[Records from a data source]
..............................

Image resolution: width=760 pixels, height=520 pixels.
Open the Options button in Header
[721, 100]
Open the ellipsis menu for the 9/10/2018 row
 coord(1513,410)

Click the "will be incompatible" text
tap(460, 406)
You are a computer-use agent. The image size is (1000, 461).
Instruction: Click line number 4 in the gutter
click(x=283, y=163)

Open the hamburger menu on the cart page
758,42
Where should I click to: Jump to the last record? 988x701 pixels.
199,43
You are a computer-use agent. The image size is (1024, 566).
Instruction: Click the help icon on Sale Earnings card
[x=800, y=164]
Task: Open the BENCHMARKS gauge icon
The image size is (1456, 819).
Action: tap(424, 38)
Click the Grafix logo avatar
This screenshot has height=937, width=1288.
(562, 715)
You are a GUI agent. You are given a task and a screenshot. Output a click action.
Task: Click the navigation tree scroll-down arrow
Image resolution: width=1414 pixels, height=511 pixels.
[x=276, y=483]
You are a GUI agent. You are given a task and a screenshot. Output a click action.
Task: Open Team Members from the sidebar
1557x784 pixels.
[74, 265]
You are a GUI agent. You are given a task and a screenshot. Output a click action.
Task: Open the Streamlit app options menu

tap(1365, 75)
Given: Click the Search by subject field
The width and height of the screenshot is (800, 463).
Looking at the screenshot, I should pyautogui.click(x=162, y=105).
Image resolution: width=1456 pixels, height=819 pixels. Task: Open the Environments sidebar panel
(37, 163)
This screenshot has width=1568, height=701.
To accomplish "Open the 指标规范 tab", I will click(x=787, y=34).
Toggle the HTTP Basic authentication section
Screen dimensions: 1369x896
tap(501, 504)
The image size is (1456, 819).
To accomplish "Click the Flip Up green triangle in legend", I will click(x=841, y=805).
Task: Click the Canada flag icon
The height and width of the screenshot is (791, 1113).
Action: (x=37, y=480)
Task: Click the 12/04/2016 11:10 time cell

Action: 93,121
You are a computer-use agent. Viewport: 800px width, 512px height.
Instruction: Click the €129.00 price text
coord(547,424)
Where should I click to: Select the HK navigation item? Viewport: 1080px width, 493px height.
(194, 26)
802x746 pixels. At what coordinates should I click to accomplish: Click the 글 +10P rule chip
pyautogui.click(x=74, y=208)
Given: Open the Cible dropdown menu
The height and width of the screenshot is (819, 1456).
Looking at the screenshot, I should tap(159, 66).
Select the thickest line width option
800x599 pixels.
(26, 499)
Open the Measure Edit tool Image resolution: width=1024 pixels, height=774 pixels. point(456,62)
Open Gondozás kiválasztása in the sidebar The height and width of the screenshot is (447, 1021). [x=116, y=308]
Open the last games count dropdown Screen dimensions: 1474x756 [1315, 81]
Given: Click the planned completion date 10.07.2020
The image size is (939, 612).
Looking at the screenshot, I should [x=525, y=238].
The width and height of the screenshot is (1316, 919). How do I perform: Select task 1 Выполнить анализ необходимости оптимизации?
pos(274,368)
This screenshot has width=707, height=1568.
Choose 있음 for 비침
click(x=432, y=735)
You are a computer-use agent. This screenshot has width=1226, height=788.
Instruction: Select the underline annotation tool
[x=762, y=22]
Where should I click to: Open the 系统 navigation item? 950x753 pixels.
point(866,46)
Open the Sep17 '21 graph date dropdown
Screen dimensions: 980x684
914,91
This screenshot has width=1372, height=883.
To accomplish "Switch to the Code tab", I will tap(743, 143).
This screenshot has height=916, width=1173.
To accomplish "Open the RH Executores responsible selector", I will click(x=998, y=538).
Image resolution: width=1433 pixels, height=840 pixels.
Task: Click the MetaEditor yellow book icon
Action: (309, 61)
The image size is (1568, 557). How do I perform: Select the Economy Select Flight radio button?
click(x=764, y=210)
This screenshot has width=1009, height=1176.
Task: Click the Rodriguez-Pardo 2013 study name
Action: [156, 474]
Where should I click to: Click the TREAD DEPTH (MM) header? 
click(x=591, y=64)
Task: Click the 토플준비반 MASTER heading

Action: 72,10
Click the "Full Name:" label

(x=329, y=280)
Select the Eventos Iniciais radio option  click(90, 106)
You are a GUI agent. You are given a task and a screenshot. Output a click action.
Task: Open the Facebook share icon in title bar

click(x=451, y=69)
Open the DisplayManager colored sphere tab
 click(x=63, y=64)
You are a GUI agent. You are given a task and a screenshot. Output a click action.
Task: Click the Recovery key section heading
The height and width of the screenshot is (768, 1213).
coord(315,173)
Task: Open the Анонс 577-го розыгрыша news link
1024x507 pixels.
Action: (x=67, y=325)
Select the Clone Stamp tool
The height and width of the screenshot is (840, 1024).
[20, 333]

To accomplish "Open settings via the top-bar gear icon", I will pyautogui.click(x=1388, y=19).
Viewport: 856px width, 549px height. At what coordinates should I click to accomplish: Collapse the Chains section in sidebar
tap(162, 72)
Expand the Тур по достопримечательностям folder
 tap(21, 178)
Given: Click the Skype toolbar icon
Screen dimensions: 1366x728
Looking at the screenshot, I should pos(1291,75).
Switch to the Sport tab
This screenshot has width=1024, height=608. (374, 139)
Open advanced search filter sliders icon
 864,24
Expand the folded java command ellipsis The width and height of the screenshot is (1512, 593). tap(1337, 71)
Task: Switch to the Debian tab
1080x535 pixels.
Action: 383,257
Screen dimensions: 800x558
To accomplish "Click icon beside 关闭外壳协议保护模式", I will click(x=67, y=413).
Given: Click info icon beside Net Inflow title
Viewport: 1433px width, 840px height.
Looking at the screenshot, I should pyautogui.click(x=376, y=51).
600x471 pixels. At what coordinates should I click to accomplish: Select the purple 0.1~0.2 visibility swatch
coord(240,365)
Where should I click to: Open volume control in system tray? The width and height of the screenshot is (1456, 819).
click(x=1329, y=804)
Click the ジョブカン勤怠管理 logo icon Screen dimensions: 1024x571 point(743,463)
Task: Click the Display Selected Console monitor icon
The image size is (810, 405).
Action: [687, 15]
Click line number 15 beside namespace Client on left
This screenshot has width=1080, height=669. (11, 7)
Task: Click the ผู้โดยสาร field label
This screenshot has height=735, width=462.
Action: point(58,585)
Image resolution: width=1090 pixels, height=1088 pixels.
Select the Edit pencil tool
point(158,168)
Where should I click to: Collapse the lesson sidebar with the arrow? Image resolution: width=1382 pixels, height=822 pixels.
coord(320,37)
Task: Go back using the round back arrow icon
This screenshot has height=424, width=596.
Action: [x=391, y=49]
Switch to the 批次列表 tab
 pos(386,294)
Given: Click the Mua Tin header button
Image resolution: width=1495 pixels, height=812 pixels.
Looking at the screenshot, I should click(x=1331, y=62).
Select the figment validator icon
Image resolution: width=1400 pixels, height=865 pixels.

..............................

_EXERCISE INSTRUCTIONS_.
Output the lines from the one with "802x746 pixels. At" to the one with "Action: (309, 61)", both included, exactly as they appear in the data.

_EXERCISE SOLUTION_.
802x746 pixels. At what coordinates should I click to accomplish: Click the 글 +10P rule chip
pyautogui.click(x=74, y=208)
Given: Open the Cible dropdown menu
The height and width of the screenshot is (819, 1456).
Looking at the screenshot, I should tap(159, 66).
Select the thickest line width option
800x599 pixels.
(26, 499)
Open the Measure Edit tool Image resolution: width=1024 pixels, height=774 pixels. point(456,62)
Open Gondozás kiválasztása in the sidebar The height and width of the screenshot is (447, 1021). [x=116, y=308]
Open the last games count dropdown Screen dimensions: 1474x756 [1315, 81]
Given: Click the planned completion date 10.07.2020
The image size is (939, 612).
Looking at the screenshot, I should [x=525, y=238].
The width and height of the screenshot is (1316, 919). How do I perform: Select task 1 Выполнить анализ необходимости оптимизации?
pos(274,368)
This screenshot has width=707, height=1568.
Choose 있음 for 비침
click(x=432, y=735)
You are a computer-use agent. This screenshot has width=1226, height=788.
Instruction: Select the underline annotation tool
[x=762, y=22]
Where should I click to: Open the 系统 navigation item? 950x753 pixels.
point(866,46)
Open the Sep17 '21 graph date dropdown
Screen dimensions: 980x684
914,91
This screenshot has width=1372, height=883.
To accomplish "Switch to the Code tab", I will tap(743, 143).
This screenshot has height=916, width=1173.
To accomplish "Open the RH Executores responsible selector", I will click(x=998, y=538).
Image resolution: width=1433 pixels, height=840 pixels.
Task: Click the MetaEditor yellow book icon
Action: (309, 61)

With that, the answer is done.